People v Riley |
2014 NY Slip Op 08864 |
Decided on December 17, 2014 |
Appellate Division, Second Department |
Published by New York State Law Reporting Bureau pursuant to Judiciary Law § 431. |
This opinion is uncorrected and subject to revision before publication in the Official Reports. |
Decided on December 17, 2014 SUPREME COURT OF THE STATE OF NEW YORK Appellate Division, Second Judicial Department
CHERYL E. CHAMBERS, J.P.
ROBERT J. MILLER
COLLEEN D. DUFFY
HECTOR D. LASALLE, JJ.
2013-00794
(Ind. No. 1850/11)
v
Norman S. Riley, appellant.
Lynn W. L. Fahey, New York, N.Y. (Casey Rose Denson of counsel), for appellant.
Richard A. Brown, District Attorney, Kew Gardens, N.Y. (John M. Castellano, Johnnette Traill, Anastasia Spanakos, and Josette Simmons McGhee of counsel), for respondent.
DECISION & ORDER
Appeal by the defendant from a judgment of the Supreme Court, Queens County (Kron, J.), rendered January 11, 2013, convicting him of criminal possession of a weapon in the second degree (four counts), upon a jury verdict, and imposing sentence. The appeal brings up for review the denial, after a hearing (Lewis, J.), of that branch of the defendant's omnibus motion which was to suppress physical evidence.
ORDERED that the judgment is affirmed.
The hearing court properly denied that branch of the defendant's omnibus motion which was to suppress physical evidence, made on the ground that the police officers did not have reasonable suspicion to stop and detain him. The evidence at the suppression hearing established that the police had reasonable suspicion to stop and detain the defendant based upon the defendant's appearance, which matched the description given by a 911 caller of two armed men observed apparently trying to break into a car, and the police officers' observations of the defendant and another man crouching by a car at the address given by the 911 caller (see People v Martinez, 80 NY2d 444, 446-447; People v Hicks, 68 NY2d 234, 238; People v Wellington, 84 AD3d 984, 986). Furthermore, the police action in detaining the defendant was reasonable under the circumstances (see People v Hicks, 68 NY2d at 243; People v Mabeus, 68 AD3d 1557, 1561-1562; People v Medina, 37 AD3d 240, 242; People v Harris, 186 AD2d 148). Moreover, contrary to the defendant's contention, the length of his detention was not unreasonably long under the circumstances. Any delay was caused by, among other things, the defendant's evasive answers, which gave the police reason for prolonging the stop and making further inquiries (see People v Hicks, 68 NY2d at 241; People v Harris, 186 AD2d at 148), as well as the unavoidable circumstance of a computer breakdown in the police vehicle, which temporarily thwarted the arresting officer's diligent efforts to ascertain relevant information (see People v Harris, 186 AD2d at 148).

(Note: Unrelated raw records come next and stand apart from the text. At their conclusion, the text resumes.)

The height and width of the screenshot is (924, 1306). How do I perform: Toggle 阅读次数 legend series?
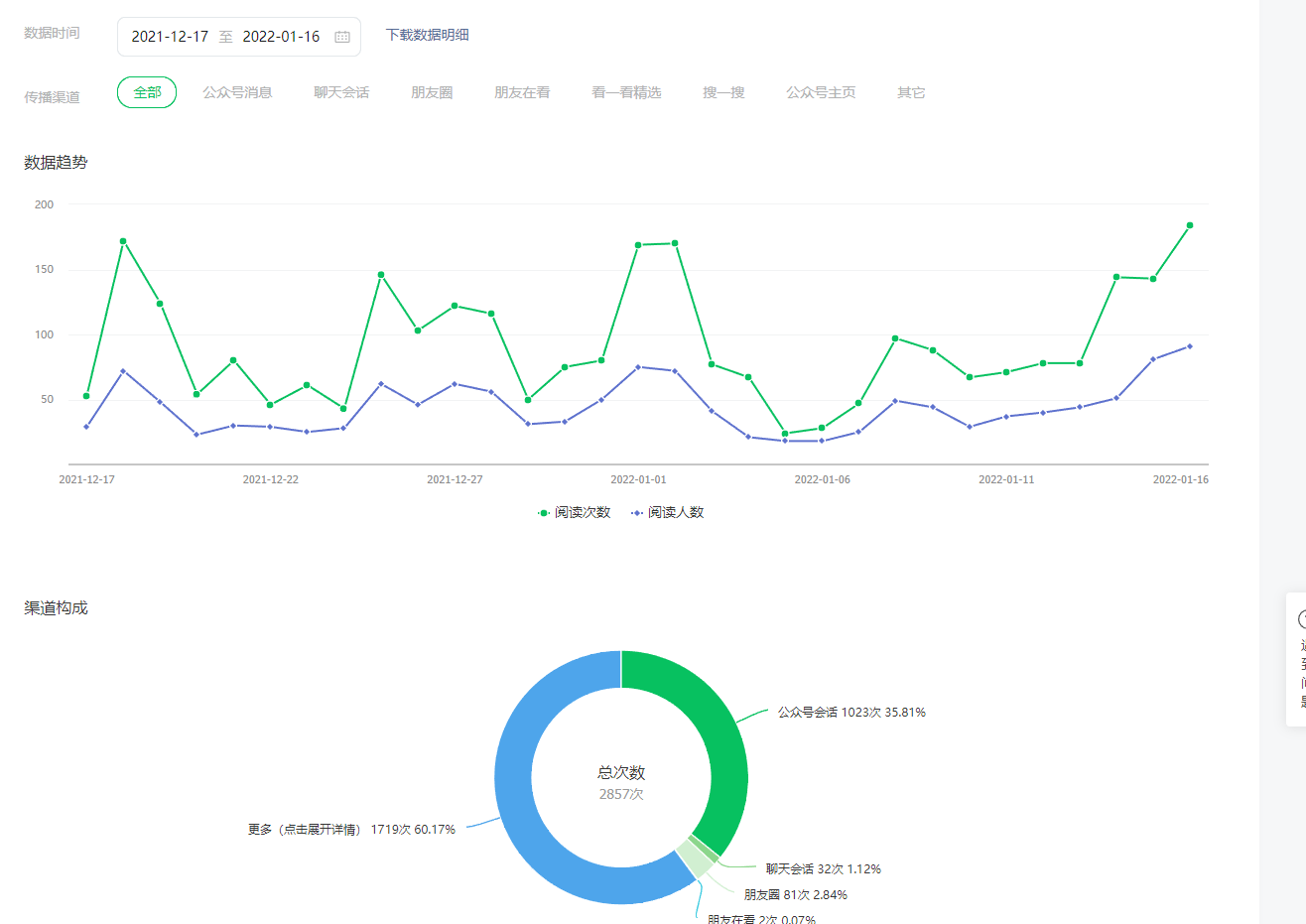point(574,512)
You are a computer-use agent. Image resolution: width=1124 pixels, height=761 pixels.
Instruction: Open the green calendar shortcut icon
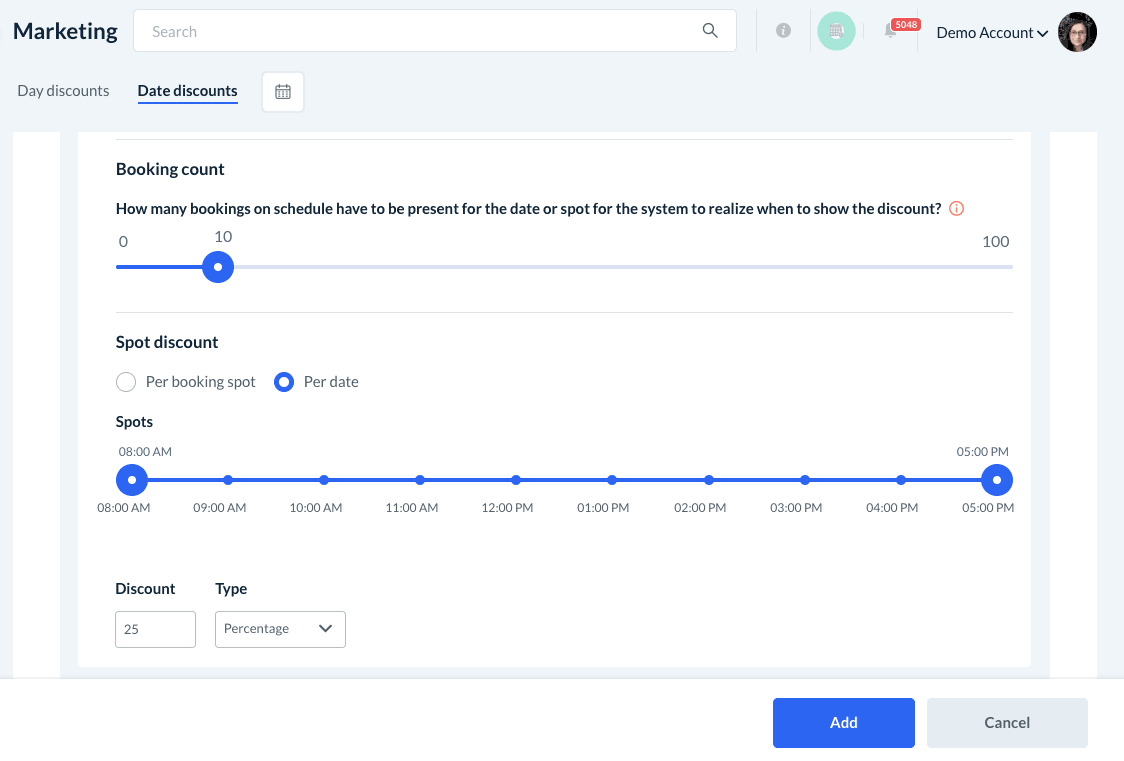(836, 31)
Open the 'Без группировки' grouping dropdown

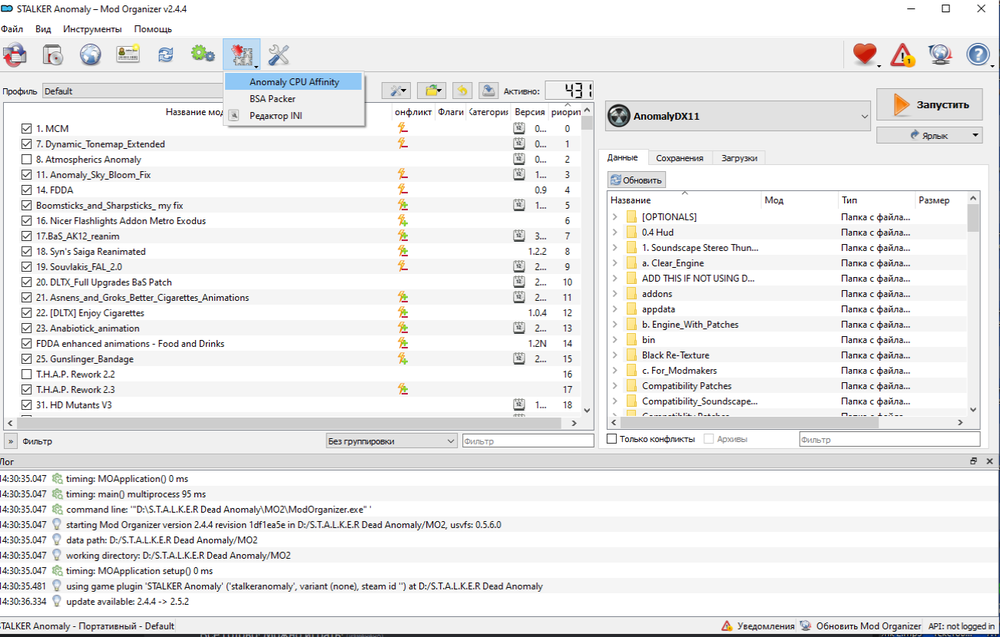390,441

The defendant's contention that the evidence was legally insufficient to support his conviction of the four counts of criminal possession of a weapon in the second degree is unpreserved for appellate review (see CPL 470.05[2]; People v Hawkins, 11 NY3d 484, 492). In any event, viewing the evidence in the light most favorable to the prosecution (see People v Contes, 60 NY2d [*2]620), we find that it was legally sufficient to establish the defendant's guilt of those crimes beyond a reasonable doubt. Moreover, in fulfilling our responsibility to conduct an independent review of the weight of the evidence (see CPL 470.15[5]; People v Danielson, 9 NY3d 342), we nevertheless accord great deference to the jury's opportunity to view the witnesses, hear the testimony, and observe demeanor (see People v Mateo, 2 NY3d 383, 410; People v Bleakley, 69 NY2d 490, 495). Upon reviewing the record here, we are satisfied that the verdict of guilt was not against the weight of the evidence (see People v Romero, 7 NY3d 633).
Since the defendant's conviction was supported by legally sufficient evidence, the defendant's ineffective assistance of counsel claim, which is based solely upon his counsel's failure to preserve his contention that the evidence was legally insufficient, is without merit (see People v High, 119 AD3d 959, 960; People v Acevedo, 44 AD3d 168, 173; see also People v Caban, 5 NY3d 143, 152, 155-156).
CHAMBERS, J.P., MILLER, DUFFY and LASALLE, JJ., concur.